04:28:06 PM Aug 7th 2015
edited by Kalaong
edited by Kalaong
I'm looking for a trope; in Marvel Knights Spider-Man #9: The Last Stand "part 1 of 4", Mac Gargan claims to have abducted May Parker and drags Peter out for a little Just Between You and Me torture-speech before blackmailing Peter into breaking Osborn out of prison;
- Gargan: You never wonder why you always fight the same guys over and over again? …Imagine it's nineteen forty-five and you're one of the richest men on the planet. You got everything you ever wanted. Girls, money, power. You're living the American dream and all the little worker-bees are working round clock to keep you there. Then these guys in masks start showing up, righting wrongs and throwing their super-powers around. They say they're here to fight injustice and you know it's only a matter of time before they start looking at the books and see the way this world of yours really operates. For the first time in a thousands years, the ruling class is under threat and bullets weren't gonna keep this revolution down. Bullets just bounce off these guys' chests. So what do they do? What's the genius plan that man creates to keep the superman in check? Any ideas? Easy. They create the super bad-guy. You have to remember that in those days the world wasn't really broken down into heroes as villains as clearly as it is now. Heroes lived outside the law. That's why most of them had masks. These rich guys just saw them all as one big, collective threat and decided to set them against each other. Divide and conquer, as they say. Half the villains kicking around the old days were just ex-GIs on a salary. Why do you think nobody important ever got offed? Why did they always go after the same super-heroes? The were assigned to these guys, Spider-Man. You guys were written into their contracts.
Parker: Are you seriously trying to tell me all the idiots we've fought over the years have been stooges?
Gargan: Don't be crazy. We're talking maybe one or two Marshals for each superhero, but that's all you really need. Once you start the ball rolling you can just sit back and enjoy the fun.
Gargan: Look at that auction last month: People were bleeding themselves DRY to become an A-List villain. The whole thing becomes self-perpetuating if you're clever about it.
Parker: This is garbage. You're just messing with my head. There's no way the government would create their own super-villains.
Gargan: But this isn't the government. These are the companies that put governments in office and neutralizing capes was a genuine business concern when they first appeared.
Parker: What's this got to do with Norman Osborn?

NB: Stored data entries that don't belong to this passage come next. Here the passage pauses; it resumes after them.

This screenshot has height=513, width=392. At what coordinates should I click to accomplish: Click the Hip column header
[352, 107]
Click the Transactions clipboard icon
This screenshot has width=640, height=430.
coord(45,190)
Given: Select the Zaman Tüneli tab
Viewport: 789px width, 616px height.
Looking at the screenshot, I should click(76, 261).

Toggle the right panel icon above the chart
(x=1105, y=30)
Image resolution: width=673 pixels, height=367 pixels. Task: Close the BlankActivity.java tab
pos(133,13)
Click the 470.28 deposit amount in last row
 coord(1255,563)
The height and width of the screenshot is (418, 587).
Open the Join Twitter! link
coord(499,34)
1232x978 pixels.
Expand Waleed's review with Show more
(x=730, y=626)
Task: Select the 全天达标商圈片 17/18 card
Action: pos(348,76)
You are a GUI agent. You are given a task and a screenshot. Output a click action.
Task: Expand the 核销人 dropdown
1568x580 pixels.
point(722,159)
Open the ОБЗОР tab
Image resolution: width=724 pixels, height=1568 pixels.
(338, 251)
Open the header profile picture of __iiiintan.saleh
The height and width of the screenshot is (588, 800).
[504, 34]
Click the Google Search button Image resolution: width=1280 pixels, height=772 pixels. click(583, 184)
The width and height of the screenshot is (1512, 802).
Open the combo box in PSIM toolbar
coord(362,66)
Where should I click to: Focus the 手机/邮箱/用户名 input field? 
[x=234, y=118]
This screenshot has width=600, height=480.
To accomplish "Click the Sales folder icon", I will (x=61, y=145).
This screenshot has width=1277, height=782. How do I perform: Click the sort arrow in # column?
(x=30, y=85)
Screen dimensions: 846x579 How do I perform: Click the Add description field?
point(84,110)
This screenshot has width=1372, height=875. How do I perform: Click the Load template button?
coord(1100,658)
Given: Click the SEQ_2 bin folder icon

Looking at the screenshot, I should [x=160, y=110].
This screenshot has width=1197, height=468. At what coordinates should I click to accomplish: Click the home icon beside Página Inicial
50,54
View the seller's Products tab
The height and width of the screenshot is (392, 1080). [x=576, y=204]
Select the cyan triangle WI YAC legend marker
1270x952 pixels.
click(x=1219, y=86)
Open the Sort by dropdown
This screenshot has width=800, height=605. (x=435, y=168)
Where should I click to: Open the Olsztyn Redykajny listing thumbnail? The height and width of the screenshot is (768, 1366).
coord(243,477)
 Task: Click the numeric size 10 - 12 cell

Gargan: Billionaire? Bio-chemist? All those big military contracts? I thought you were supposed to be smart, Spider-Man. Osborn was their favourite super-villain contractor until he went a little nuts and started flying around on that Goblin Glider he built for himself.
Parker: Oh my God.
Gargan: Bush and Clinton found out about this and closed down any super-villain programs they heard about, but there was some very famous names in that original cabal.
06:27:50 PM Aug 13th 2015
Gargan is claiming that when superheroes first appeared, governments and corporations sponsored supervillains so the heroes spend all their time fighting them instead of interfering in politics and business. It's why each superhero has a rogue's gallery - and why said galleries never did serious harm to anyone rich or influential - they were assigned to heroes like bodyguards. Not all villains have been dupes, just one or two for each hero. After a while, other ambitious sociopaths came out of the woodwork to join the parties - often using technology created by governments and corporations to fight superheroes. Criminals spend all their money to become supervillains, paying top dollar to the people who sponsor supervillains. Self-perpetuating.
06:03:42 AM Mar 6th 2015
This may cause some negative reaction, but still. Remember that grand finale of the series, when Peter dies and Otto wins? It still bugs me that it's an interesting case of self-disposing hero. Think about it: normally spidey strictly follows his "thou shalt no kill" rule, but here he actively tries to kill his opponent. He manages to drop them both from high-store window, knowing it'll end otto's decayed body, and he plans to switch Octavius back in it to die. If it's not murder (justified, but still), then I don't know what it is. And what happens then? His attempt amazingly backfires against him, in a way that everything goes as he planned... except the mind-swap thing. So basically, while trying to kill his opponent, he actually kills himself. At the very least, it's dramatic irony; but to be fair, it looks more like full-stop karmic death, and surely deserves to be mentioned on a trope page. Does anyone (not) agree?
09:57:17 PM Dec 15th 2014
Why did Vindicated by History portion of YMMV disappear?
10:36:39 PM Mar 23rd 2014
Like a Quote Tab with quotes from different comics, movies, cartoons etc.
12:58:01 AM Mar 24th 2014
Feel free to make a page Quotes.Spider Man listing these.